Solusi terukur plug-and-play memberikan penghematan biaya dan kenyamanan bagi perusahaan yang ingin melindungi bisnis mereka. Solusi semacam itu mudah dipasang, dan mereka tidak mengharuskan perusahaan untuk membuat perubahan apa pun pada jaringan infrastruktur TI mereka yang ada saat mereka meningkatkan langkah-langkah keamanan siber mereka di titik mana pun, termasuk tahap ekspansi bisnis.
Solusi pertahanan siber yang fleksibel dan terjangkau ini sudah tersedia di pasar. Perusahaan pada gilirannya dapat memilih solusi pertahanan siber yang sesuai dengan kebutuhan dan persyaratan mereka.
Dengan peretas yang terus-menerus menemukan cara baru untuk menyusup ke sistem, merupakan tugas berat bagi firma hukum untuk menyesuaikan antara melayani klien mereka dan memastikan bahwa langkah-langkah keamanan siber mereka yang ada efektif dalam menangani sifat kompleks dari ancaman siber modern.

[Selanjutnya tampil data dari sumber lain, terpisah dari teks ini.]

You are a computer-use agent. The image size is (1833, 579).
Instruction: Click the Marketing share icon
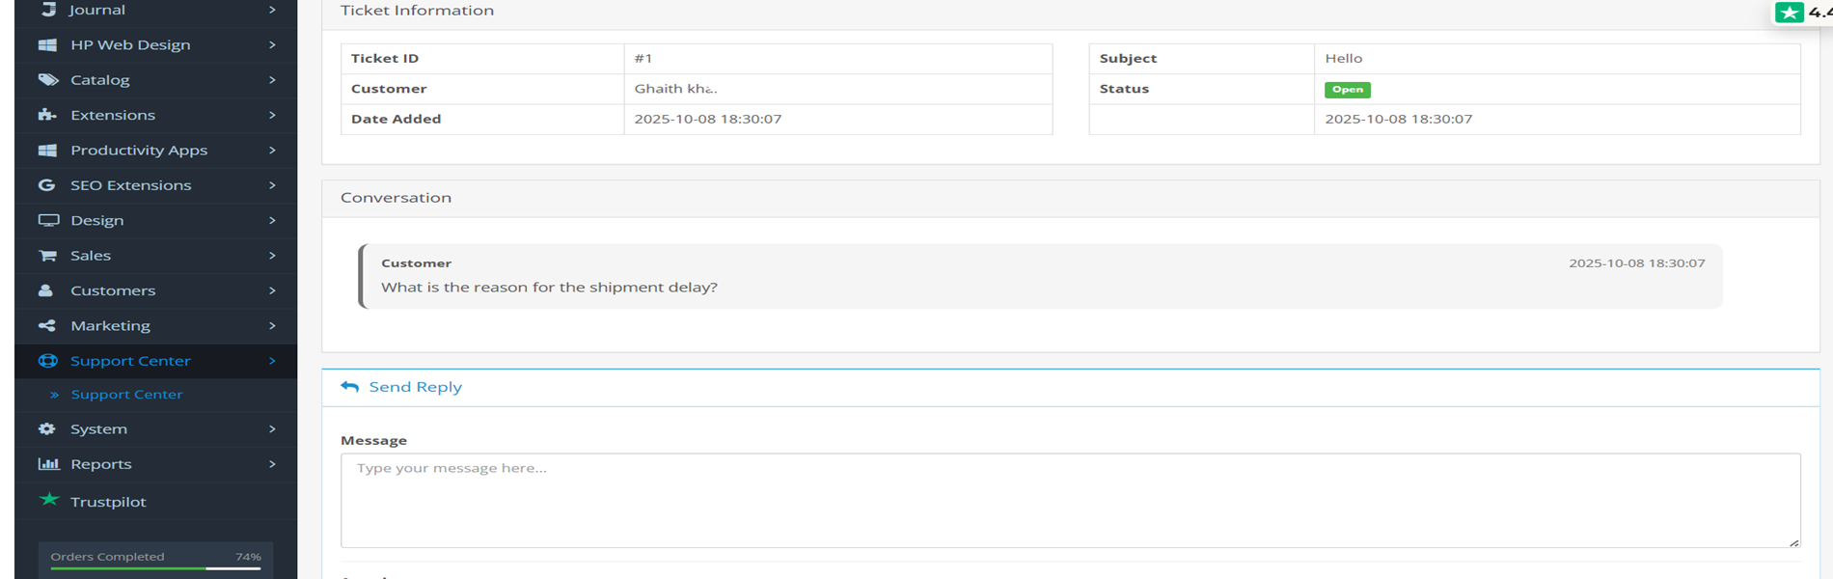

Dengan demikian, firma hukum dapat mencari penyedia solusi pertahanan siber eksternal yang memiliki keahlian dalam mengembangkan solusi terkini yang menggabungkan praktik industri terbaik dan teknologi keamanan siber terbaru. Untuk mengevaluasi kredibilitas dan efektivitas solusi yang ditawarkan, perusahaan dapat melihat solusi yang terus diperbarui secara otomatis, berdasarkan intel yang disediakan dari berbagai sumber keamanan siber yang diakui secara global. Firma hukum juga harus mempertimbangkan solusi yang disertifikasi dengan sertifikasi keamanan siber yang diakui secara internasional.
Meningkatnya ancaman serangan siber dalam lanskap keamanan siber saat ini membuat para pengacara dan firma hukum perlu menerapkan langkah-langkah keamanan siber yang tepat dan efektif yang berfungsi sebagai garis pertahanan siber pertama dan terakhir. Dengan penyediaan solusi pertahanan siber tercanggih yang komprehensif yang ditawarkan oleh vendor TI eksternal ke semua firma hukum, dan upaya seragam oleh pengacara untuk mengadopsi kebiasaan keamanan siber yang baik, ini secara kolektif mempersiapkan industri hukum untuk bertahan lebih baik terhadap ancaman yang pernah ada. -ancaman serangan cyber.
*Sumber: Invisiron.com
©2024 PT. GIWANG KANAKA. All Right Reserved.